Jede geistgewirkte Verkündigung darf deshalb nur ein Ziel haben: auf Jesus Christus hinzuweisen. Keine Predigt soll den Menschen in den Mittelpunkt stellen, sondern den, der das wahre Licht ist. Jesus Christus ist damals in eine Welt voller Dunkelheit, Einsamkeit und Angst gekommen – Erfahrungen, die jeder Mensch auch heute kennt und vor denen auch Christen nicht bewahrt sind. Umso wichtiger ist die lebendige Verbindung zu Christus. Apostel Pfützner ermutigte die Gemeinde, keinen Tag verstreichen zu lassen, ohne bewusst zu beten: „Jesus, ich will dich in meinem Herzen haben.“ Wer sein Herz für Christus öffnet, erfährt, wie Hoffnung wächst und Angst ihren bestimmenden Einfluss verliert.

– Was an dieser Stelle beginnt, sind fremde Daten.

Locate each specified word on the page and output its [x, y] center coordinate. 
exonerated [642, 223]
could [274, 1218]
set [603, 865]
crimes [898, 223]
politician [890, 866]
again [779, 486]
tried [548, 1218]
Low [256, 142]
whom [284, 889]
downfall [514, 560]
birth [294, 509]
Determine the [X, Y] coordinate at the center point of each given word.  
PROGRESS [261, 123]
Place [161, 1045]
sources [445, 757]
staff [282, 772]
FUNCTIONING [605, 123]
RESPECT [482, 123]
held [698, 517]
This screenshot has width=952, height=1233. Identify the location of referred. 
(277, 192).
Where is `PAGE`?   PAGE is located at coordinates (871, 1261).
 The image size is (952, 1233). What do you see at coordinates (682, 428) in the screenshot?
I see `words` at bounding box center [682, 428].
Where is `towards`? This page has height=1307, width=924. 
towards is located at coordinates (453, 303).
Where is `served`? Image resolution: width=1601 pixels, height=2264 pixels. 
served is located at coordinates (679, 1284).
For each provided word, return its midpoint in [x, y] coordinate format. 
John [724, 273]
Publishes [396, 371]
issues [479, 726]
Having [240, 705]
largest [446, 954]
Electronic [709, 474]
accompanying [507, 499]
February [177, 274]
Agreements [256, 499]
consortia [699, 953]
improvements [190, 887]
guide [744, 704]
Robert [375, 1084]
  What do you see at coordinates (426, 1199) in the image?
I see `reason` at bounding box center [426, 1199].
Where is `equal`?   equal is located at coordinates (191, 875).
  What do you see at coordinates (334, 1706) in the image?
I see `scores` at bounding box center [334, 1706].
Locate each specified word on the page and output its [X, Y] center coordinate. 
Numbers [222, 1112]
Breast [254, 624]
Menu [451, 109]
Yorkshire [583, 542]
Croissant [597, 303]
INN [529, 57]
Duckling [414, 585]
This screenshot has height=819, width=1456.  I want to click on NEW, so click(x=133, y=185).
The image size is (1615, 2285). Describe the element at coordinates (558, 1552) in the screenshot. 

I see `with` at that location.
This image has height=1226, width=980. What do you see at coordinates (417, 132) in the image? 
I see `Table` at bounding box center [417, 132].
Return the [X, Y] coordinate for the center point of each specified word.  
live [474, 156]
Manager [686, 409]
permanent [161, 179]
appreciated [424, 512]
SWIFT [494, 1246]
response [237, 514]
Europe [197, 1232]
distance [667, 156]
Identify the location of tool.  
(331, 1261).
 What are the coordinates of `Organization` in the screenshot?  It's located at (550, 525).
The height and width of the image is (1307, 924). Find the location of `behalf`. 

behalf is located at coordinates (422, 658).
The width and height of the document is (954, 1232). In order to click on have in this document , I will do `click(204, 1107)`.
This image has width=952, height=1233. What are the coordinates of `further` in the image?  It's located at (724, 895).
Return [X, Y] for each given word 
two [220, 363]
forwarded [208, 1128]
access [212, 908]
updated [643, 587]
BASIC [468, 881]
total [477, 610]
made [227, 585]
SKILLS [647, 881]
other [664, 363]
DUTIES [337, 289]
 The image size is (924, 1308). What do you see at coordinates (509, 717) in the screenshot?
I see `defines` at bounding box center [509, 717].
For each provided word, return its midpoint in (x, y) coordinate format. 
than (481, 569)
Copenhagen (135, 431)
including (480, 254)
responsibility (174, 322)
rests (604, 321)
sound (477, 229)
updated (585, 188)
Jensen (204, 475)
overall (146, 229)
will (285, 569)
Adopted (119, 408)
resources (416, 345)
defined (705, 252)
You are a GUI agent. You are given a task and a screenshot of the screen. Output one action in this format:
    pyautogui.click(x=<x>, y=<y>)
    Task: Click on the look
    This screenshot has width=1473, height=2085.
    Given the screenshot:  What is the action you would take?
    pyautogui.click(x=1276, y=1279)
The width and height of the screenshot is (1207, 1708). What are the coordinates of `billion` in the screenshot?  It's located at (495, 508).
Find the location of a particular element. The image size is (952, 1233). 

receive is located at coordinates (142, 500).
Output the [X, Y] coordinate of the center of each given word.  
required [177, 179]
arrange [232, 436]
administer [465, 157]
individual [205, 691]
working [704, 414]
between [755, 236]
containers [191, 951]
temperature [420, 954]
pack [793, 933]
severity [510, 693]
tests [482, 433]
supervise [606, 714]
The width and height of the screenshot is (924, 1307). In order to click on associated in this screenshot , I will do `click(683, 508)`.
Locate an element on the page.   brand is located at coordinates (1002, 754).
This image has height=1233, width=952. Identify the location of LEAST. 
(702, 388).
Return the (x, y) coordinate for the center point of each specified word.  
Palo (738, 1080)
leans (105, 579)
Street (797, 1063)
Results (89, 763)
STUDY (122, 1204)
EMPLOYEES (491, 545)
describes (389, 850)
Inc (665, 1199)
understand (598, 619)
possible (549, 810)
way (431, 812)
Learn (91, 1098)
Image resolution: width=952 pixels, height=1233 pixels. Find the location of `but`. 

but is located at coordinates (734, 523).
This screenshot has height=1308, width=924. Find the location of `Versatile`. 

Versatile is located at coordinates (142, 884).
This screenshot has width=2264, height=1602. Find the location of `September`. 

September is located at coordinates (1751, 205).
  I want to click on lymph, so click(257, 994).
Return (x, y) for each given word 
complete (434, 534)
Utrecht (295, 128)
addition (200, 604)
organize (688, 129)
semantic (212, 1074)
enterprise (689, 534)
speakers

Aus vielen Begegnungen und seelsorgerlichen Erfahrungen wird deutlich: Menschen geraten oft dort ins Straucheln, wo diese persönliche Beziehung zu Christus verblasst. Die Liebe zu ihm ist nichts Einmaliges, sondern will gepflegt, erneuert und immer wieder neu entfacht werden. So blieb am Ende die Frage offen, die jeder für sich beantworten muss: Bin ich nur Zuschauer des Lichts – oder trage ich es bereits in meinem Herzen?
Der Johannistag am 24.06. – sechs Monate vor dem Fest der Geburt Jesu – erinnert damit nicht zuerst an Johannes den Täufer, sondern letztlich an den Messias, auf den Johannes hingewiesen hat. Der beste Zeuge ist derjenige, der am Ende nicht sich selbst sichtbar macht, sondern das Licht Christi. Mit Blick auf den eigenen Auftrag ermutigte Apostel Pfützner die Gemeinde, sich immer wieder bewusst als Zeugen der Auferstehung zu verstehen.
Rückblickend erhielt diese Predigt noch eine besondere Bedeutung. Wenige Tage nach dem Gottesdienst wurde bekanntgegeben, dass Apostel Matthias Pfützner die Betreuung der Ostschweizer Gemeinden Ende September abgeben wird. Dadurch gewann die Botschaft des Johannistages eine zusätzliche Tiefe: Geistliche Dienste sind immer zeitlich begrenzt, ihr Auftrag aber bleibt derselbe. Wie Johannes der Täufer nicht auf sich selbst, sondern auf Christus verwies, so ist jeder Gesandte berufen, Menschen zum bleibenden Licht zu führen.
Denn Gesandte kommen und gehen. Das Licht bleibt.